Pagin regagna péniblement la rive, épuisé et trempé, et livra ses conclusions :

— L’homme connaissait bien les lieux.

Lefîne serrait les dents.

— On le savait déjà avant d’y passer trois heures.

Margont se tourna vers Relmyer.

— Si vous nous montriez cette cave où vous avez été enfermé ?

— La journée est trop avancée, il est déjà tard...

Tard ? Il était midi. Relmyer voulait retourner là-bas tout autant qu’il avait envie de ne jamais y remettre les pieds.

— Bien. Allons-y, concéda-t-il de mauvaise grâce.

Ils remontèrent vers le nord-ouest, longeant le Danube. Puis ils contournèrent Vienne par le nord, cette ville admirable que ni Lefine ni Margont n’avaient pu visiter lors de la campagne de 1805. Excepté Relmyer, tous les cavaliers tendaient la tête dans sa direction, avides d’en saisir le moindre détail, même de loin. Ils perdirent du temps en raison d’un encombrement de troupes. Des bataillons s’étaient mêlés les uns aux autres après avoir voulu dépasser une accumulation de fourgons à munitions. Des chasseurs à cheval de la Garde, arrivant à leur tour, avaient décidé de couper au plus court en traversant les amoncellements d’infanterie. Mauvaise idée. Ce tohu-bohu retentissait de cris, de menaces et d’injonctions. Derrière ce chaos, la volonté de Napoléon se profilait. Lefine se pencha vers Margont.

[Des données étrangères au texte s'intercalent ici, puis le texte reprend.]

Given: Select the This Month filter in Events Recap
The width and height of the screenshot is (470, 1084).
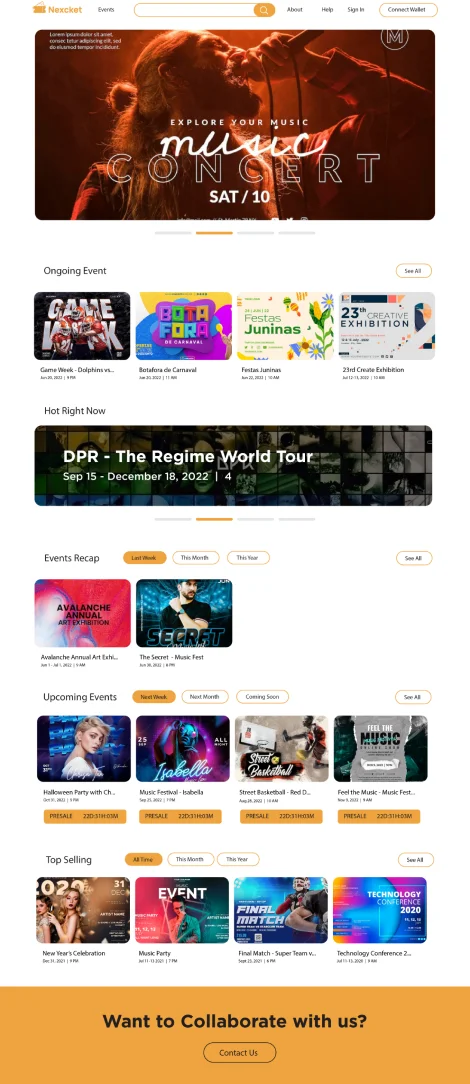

— L’Empereur dispose ses troupes de façon à faire face à l’armée autrichienne tout en tenant fermement Vienne dans sa main. Cela calmera les ardeurs de ceux qui voudraient se soulever pour faire du grabuge dans notre dos.

Comme chaque soldat français, Lefine avait encore le souvenir des cloches viennoises fêtant la demi-victoire autrichienne d’Essling.

Enfin, la voie fut libre et, au trot, ils atteignirent rapidement la forêt. Celle-ci était plus vaste et plus dense que Margot ne l’aurait cru. La luminosité chuta brutalement, ainsi que la chaleur, qui devint moins pénible. Les hussards se déployèrent à quelques pas les uns des autres. Ils se tenaient sur le qui-vive, le sabre ou le mousqueton à la main. Lefine et Margont étaient mal à l’aise. On dépassait un arbre mort qui révélait des buissons invisibles l’instant précédent. Un groupe d’arbustes frémissait, mais était-ce uniquement du fait du vent ? Les troncs vous barraient la vue. S’il y avait un danger quelque part, vous le découvririez forcément trop tard.